A breakthrough and a bottom-up test of this range will provide another signal to open short positions with the prospect of falling to large lows: 1.1180 and 1.1155. A more distant target will be the 1.1118 area, but it will be available only in case of very strong data on the growth rate of the US economy in the fourth quarter of this year. I recommend taking profits there.

In case the euro grows and the bears are not active 1.1236, it is best not to rush with short positions. The optimal scenario will be short positions when forming a false breakout in the area of 1.1265, where the moving averages are. You can sell EUR/USD immediately for a rebound from 1.1296, or even higher - around 1.1323, counting on a downward correction of 15-20 points.

I recommend for review:

The Commitment of Traders (COT) report for January 18 revealed that long positions had increased while short ones decreased, leading to an increase in the positive delta. Generally speaking, the euro is still in demand despite the expected changes in the monetary policy of the Federal Reserve. The deeper the correction, the higher the demand. The Federal Reserve will announce its policy decision today.
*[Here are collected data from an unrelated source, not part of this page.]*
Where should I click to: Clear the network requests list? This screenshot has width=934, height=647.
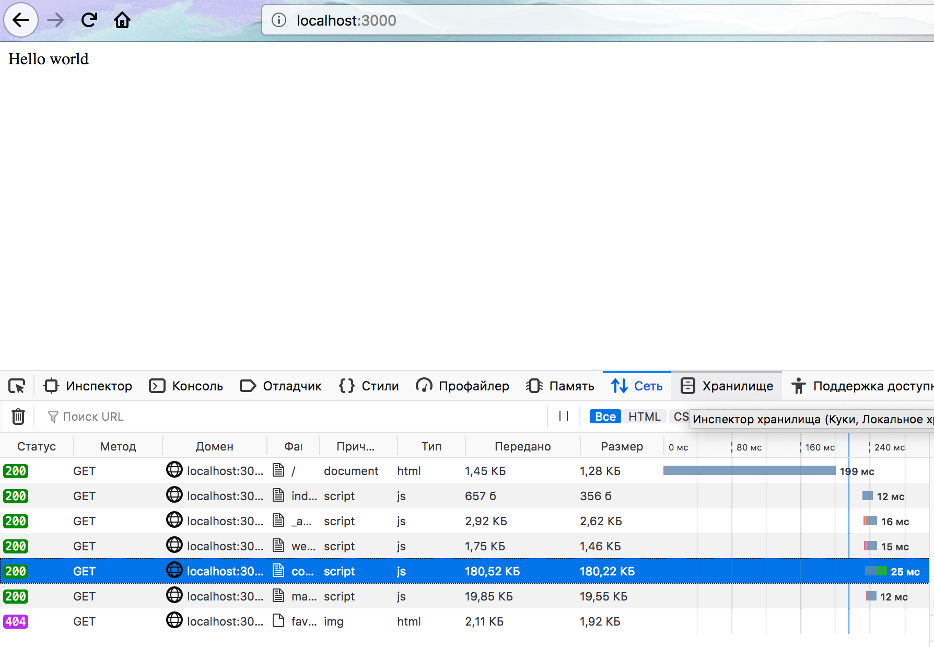pos(18,417)
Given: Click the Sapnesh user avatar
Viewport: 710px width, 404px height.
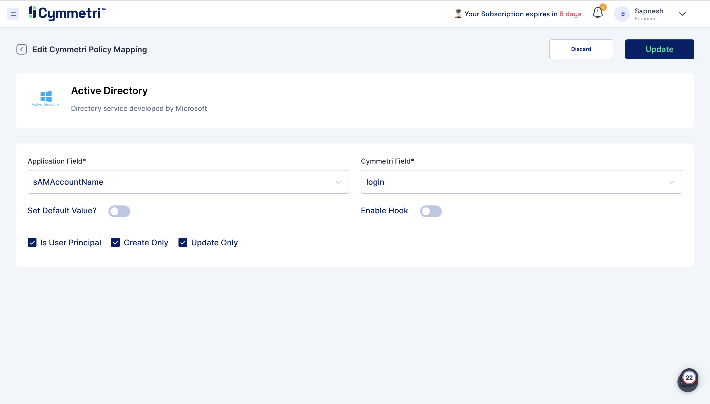Looking at the screenshot, I should [622, 14].
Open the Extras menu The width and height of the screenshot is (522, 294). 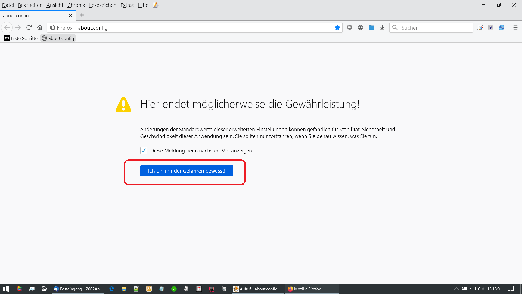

Some traders expect the central bank to raise the interest rate already in January. A shrink in the regulator's balance sheet will also be announced. A lot now depends on Chairman Powell's rhetoric. If he expresses concerns about US inflation, demand for the US dollar will most likely only increase. As many as 4 rate hikes are expected this year. Some major market players suggest there will be even 5 of them. The ECB is planning to end its PEPP already in March. At the same time, the regulator is not ready to take further actions aimed at tightening its policy, which limits the upward potential of risky assets. The COT report revealed an increase in long non-commercial positions to 211,901 from 204,361 and a fall in short non-commercial positions to 187,317 versus 198,356. Traders continue to increase long positions on EUR/USD, hoping for an uptrend. The positive non-commercial net position rose to 24,584 from 6,005. The weekly closing price grew to 1.1410 versus 1.1330 a week earlier.

Indicator signals:

Trading is below the 30 and 50 daily moving averages, which indicates the continuation of the downward trend.

Moving averages

Note: The period and prices of moving averages are considered by the author on the H1 hourly chart and differs from the general definition of the classic daily moving averages on the daily D1 chart.

Bollinger Bands

Crossing the lower border of the indicator in the area of 1.1208 will lead to a fall in the euro. In case of growth, the upper border of the indicator in the area of 1.1300 will act as resistance.

Description of indicators

  • Moving average (moving average, determines the current trend by smoothing out volatility and noise). Period 50. It is marked in yellow on the chart.
  • Moving average (moving average, determines the current trend by smoothing out volatility and noise). Period 30. It is marked in green on the chart.
  • MACD indicator (Moving Average Convergence/Divergence — convergence/divergence of moving averages) Quick EMA period 12. Slow EMA period to 26. SMA period 9
  • Bollinger Bands (Bollinger Bands). Period 20
  • Non-commercial speculative traders, such as individual traders, hedge funds, and large institutions that use the futures market for speculative purposes and meet certain requirements.
  • Long non-commercial positions represent the total long open position of non-commercial traders.
  • Short non-commercial positions represent the total short open position of non-commercial traders.
  • Total non-commercial net position is the difference between short and long positions of non-commercial traders.